◆ TASK TO COMPLETE:
Print the data once more, exactly as supplied.

◆ SOURCE DATA:
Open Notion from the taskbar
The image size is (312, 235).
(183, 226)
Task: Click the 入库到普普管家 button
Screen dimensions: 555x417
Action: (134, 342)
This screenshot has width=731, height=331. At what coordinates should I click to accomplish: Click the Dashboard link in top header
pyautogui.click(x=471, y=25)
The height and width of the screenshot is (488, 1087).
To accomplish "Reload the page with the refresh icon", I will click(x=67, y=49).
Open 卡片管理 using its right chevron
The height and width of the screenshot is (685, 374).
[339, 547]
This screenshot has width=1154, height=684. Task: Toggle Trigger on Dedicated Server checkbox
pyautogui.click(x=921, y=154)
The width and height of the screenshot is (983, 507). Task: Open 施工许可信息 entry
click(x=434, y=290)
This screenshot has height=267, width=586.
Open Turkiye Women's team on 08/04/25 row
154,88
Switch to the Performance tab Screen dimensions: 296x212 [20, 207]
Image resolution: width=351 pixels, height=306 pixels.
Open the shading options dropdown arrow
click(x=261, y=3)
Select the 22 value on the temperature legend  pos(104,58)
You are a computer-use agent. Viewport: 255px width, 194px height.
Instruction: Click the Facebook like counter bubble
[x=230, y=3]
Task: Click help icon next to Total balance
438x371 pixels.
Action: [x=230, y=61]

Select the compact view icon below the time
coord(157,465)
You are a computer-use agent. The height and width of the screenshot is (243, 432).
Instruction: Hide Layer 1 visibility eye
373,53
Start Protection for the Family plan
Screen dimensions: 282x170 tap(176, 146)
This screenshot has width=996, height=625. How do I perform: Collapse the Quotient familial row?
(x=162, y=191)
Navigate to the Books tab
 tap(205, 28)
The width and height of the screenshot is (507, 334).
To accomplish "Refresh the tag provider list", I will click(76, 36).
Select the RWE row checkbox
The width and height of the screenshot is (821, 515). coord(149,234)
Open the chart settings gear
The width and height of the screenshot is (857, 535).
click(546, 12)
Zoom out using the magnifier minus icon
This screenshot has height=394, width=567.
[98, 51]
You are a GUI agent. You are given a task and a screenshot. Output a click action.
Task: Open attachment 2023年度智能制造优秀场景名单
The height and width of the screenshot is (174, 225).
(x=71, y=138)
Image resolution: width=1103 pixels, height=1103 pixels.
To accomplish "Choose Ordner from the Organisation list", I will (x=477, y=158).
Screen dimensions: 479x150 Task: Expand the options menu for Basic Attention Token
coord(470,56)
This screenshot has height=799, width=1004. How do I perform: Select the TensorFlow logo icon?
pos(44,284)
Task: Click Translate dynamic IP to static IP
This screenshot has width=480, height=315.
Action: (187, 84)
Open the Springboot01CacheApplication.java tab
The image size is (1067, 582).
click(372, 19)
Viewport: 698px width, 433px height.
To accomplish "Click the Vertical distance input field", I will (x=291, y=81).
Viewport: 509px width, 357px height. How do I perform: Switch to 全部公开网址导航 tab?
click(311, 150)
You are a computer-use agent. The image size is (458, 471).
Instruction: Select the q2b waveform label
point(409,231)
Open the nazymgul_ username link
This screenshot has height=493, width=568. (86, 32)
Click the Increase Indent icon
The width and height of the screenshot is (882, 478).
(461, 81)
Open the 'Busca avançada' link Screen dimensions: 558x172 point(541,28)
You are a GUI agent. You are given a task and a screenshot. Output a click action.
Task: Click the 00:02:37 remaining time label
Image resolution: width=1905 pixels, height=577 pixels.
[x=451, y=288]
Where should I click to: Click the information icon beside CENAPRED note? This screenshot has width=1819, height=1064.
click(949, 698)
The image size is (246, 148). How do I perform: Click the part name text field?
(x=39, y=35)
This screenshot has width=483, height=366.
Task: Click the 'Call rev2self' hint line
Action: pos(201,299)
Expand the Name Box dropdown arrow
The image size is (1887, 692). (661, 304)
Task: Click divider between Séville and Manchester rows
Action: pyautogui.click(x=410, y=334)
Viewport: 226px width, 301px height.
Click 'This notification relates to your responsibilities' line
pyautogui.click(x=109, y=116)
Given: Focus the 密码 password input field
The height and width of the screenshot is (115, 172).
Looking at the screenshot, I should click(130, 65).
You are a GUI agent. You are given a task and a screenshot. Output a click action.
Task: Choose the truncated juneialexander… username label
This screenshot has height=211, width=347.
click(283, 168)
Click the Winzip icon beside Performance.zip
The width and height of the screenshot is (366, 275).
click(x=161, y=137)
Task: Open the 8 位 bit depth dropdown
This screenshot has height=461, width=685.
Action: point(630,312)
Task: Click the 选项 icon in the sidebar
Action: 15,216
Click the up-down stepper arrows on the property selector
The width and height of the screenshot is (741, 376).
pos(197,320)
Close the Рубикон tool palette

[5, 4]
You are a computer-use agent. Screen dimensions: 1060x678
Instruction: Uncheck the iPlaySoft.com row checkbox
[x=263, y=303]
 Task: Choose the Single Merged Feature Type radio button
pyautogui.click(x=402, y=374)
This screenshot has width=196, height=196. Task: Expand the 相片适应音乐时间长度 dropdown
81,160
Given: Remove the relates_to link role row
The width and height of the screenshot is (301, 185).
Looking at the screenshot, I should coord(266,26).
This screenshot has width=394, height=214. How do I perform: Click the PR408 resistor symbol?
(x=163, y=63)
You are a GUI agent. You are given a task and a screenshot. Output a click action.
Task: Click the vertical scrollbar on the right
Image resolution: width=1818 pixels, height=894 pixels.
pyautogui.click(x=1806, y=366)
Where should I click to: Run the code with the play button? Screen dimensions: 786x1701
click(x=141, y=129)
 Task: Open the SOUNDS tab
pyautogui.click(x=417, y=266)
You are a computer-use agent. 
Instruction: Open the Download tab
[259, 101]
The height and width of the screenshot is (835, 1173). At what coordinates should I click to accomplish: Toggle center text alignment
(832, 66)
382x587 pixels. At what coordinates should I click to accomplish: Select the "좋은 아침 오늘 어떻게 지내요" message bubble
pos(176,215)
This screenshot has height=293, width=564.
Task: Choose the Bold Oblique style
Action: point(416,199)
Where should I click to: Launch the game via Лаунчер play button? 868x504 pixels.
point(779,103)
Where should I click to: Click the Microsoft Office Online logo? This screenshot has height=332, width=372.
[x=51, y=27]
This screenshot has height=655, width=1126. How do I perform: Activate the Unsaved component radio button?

◆ EXERCISE RESPONSE:
Open Notion from the taskbar
The image size is (312, 235).
(183, 226)
Task: Click the 入库到普普管家 button
Screen dimensions: 555x417
Action: (134, 342)
This screenshot has width=731, height=331. At what coordinates should I click to accomplish: Click the Dashboard link in top header
pyautogui.click(x=471, y=25)
The height and width of the screenshot is (488, 1087).
To accomplish "Reload the page with the refresh icon", I will click(x=67, y=49).
Open 卡片管理 using its right chevron
The height and width of the screenshot is (685, 374).
[339, 547]
This screenshot has width=1154, height=684. Task: Toggle Trigger on Dedicated Server checkbox
pyautogui.click(x=921, y=154)
The width and height of the screenshot is (983, 507). Task: Open 施工许可信息 entry
click(x=434, y=290)
This screenshot has height=267, width=586.
Open Turkiye Women's team on 08/04/25 row
154,88
Switch to the Performance tab Screen dimensions: 296x212 [20, 207]
Image resolution: width=351 pixels, height=306 pixels.
Open the shading options dropdown arrow
click(x=261, y=3)
Select the 22 value on the temperature legend  pos(104,58)
You are a computer-use agent. Viewport: 255px width, 194px height.
Instruction: Click the Facebook like counter bubble
[x=230, y=3]
Task: Click help icon next to Total balance
438x371 pixels.
Action: [x=230, y=61]

Select the compact view icon below the time
coord(157,465)
You are a computer-use agent. The height and width of the screenshot is (243, 432).
Instruction: Hide Layer 1 visibility eye
373,53
Start Protection for the Family plan
Screen dimensions: 282x170 tap(176, 146)
This screenshot has width=996, height=625. How do I perform: Collapse the Quotient familial row?
(x=162, y=191)
Navigate to the Books tab
 tap(205, 28)
The width and height of the screenshot is (507, 334).
To accomplish "Refresh the tag provider list", I will click(76, 36).
Select the RWE row checkbox
The width and height of the screenshot is (821, 515). coord(149,234)
Open the chart settings gear
The width and height of the screenshot is (857, 535).
click(546, 12)
Zoom out using the magnifier minus icon
This screenshot has height=394, width=567.
[98, 51]
You are a GUI agent. You are given a task and a screenshot. Output a click action.
Task: Open attachment 2023年度智能制造优秀场景名单
The height and width of the screenshot is (174, 225).
(x=71, y=138)
Image resolution: width=1103 pixels, height=1103 pixels.
To accomplish "Choose Ordner from the Organisation list", I will (x=477, y=158).
Screen dimensions: 479x150 Task: Expand the options menu for Basic Attention Token
coord(470,56)
This screenshot has height=799, width=1004. How do I perform: Select the TensorFlow logo icon?
pos(44,284)
Task: Click Translate dynamic IP to static IP
This screenshot has width=480, height=315.
Action: (187, 84)
Open the Springboot01CacheApplication.java tab
The image size is (1067, 582).
click(372, 19)
Viewport: 698px width, 433px height.
To accomplish "Click the Vertical distance input field", I will (x=291, y=81).
Viewport: 509px width, 357px height. How do I perform: Switch to 全部公开网址导航 tab?
click(311, 150)
You are a computer-use agent. The image size is (458, 471).
Instruction: Select the q2b waveform label
point(409,231)
Open the nazymgul_ username link
This screenshot has height=493, width=568. (86, 32)
Click the Increase Indent icon
The width and height of the screenshot is (882, 478).
(461, 81)
Open the 'Busca avançada' link Screen dimensions: 558x172 point(541,28)
You are a GUI agent. You are given a task and a screenshot. Output a click action.
Task: Click the 00:02:37 remaining time label
Image resolution: width=1905 pixels, height=577 pixels.
[x=451, y=288]
Where should I click to: Click the information icon beside CENAPRED note? This screenshot has width=1819, height=1064.
click(949, 698)
The image size is (246, 148). How do I perform: Click the part name text field?
(x=39, y=35)
This screenshot has width=483, height=366.
Task: Click the 'Call rev2self' hint line
Action: pos(201,299)
Expand the Name Box dropdown arrow
The image size is (1887, 692). (661, 304)
Task: Click divider between Séville and Manchester rows
Action: pyautogui.click(x=410, y=334)
Viewport: 226px width, 301px height.
Click 'This notification relates to your responsibilities' line
pyautogui.click(x=109, y=116)
Given: Focus the 密码 password input field
The height and width of the screenshot is (115, 172).
Looking at the screenshot, I should click(130, 65).
You are a GUI agent. You are given a task and a screenshot. Output a click action.
Task: Choose the truncated juneialexander… username label
This screenshot has height=211, width=347.
click(283, 168)
Click the Winzip icon beside Performance.zip
The width and height of the screenshot is (366, 275).
click(x=161, y=137)
Task: Open the 8 位 bit depth dropdown
This screenshot has height=461, width=685.
Action: point(630,312)
Task: Click the 选项 icon in the sidebar
Action: 15,216
Click the up-down stepper arrows on the property selector
The width and height of the screenshot is (741, 376).
pos(197,320)
Close the Рубикон tool palette

[5, 4]
You are a computer-use agent. Screen dimensions: 1060x678
Instruction: Uncheck the iPlaySoft.com row checkbox
[x=263, y=303]
 Task: Choose the Single Merged Feature Type radio button
pyautogui.click(x=402, y=374)
This screenshot has width=196, height=196. Task: Expand the 相片适应音乐时间长度 dropdown
81,160
Given: Remove the relates_to link role row
The width and height of the screenshot is (301, 185).
Looking at the screenshot, I should coord(266,26).
This screenshot has width=394, height=214. How do I perform: Click the PR408 resistor symbol?
(x=163, y=63)
You are a GUI agent. You are given a task and a screenshot. Output a click action.
Task: Click the vertical scrollbar on the right
Image resolution: width=1818 pixels, height=894 pixels.
pyautogui.click(x=1806, y=366)
Where should I click to: Run the code with the play button? Screen dimensions: 786x1701
click(x=141, y=129)
 Task: Open the SOUNDS tab
pyautogui.click(x=417, y=266)
You are a computer-use agent. 
Instruction: Open the Download tab
[259, 101]
The height and width of the screenshot is (835, 1173). At what coordinates should I click to accomplish: Toggle center text alignment
(832, 66)
382x587 pixels. At what coordinates should I click to accomplish: Select the "좋은 아침 오늘 어떻게 지내요" message bubble
pos(176,215)
This screenshot has height=293, width=564.
Task: Choose the Bold Oblique style
Action: point(416,199)
Where should I click to: Launch the game via Лаунчер play button? 868x504 pixels.
point(779,103)
Where should I click to: Click the Microsoft Office Online logo? This screenshot has height=332, width=372.
[x=51, y=27]
This screenshot has height=655, width=1126. How do I perform: Activate the Unsaved component radio button?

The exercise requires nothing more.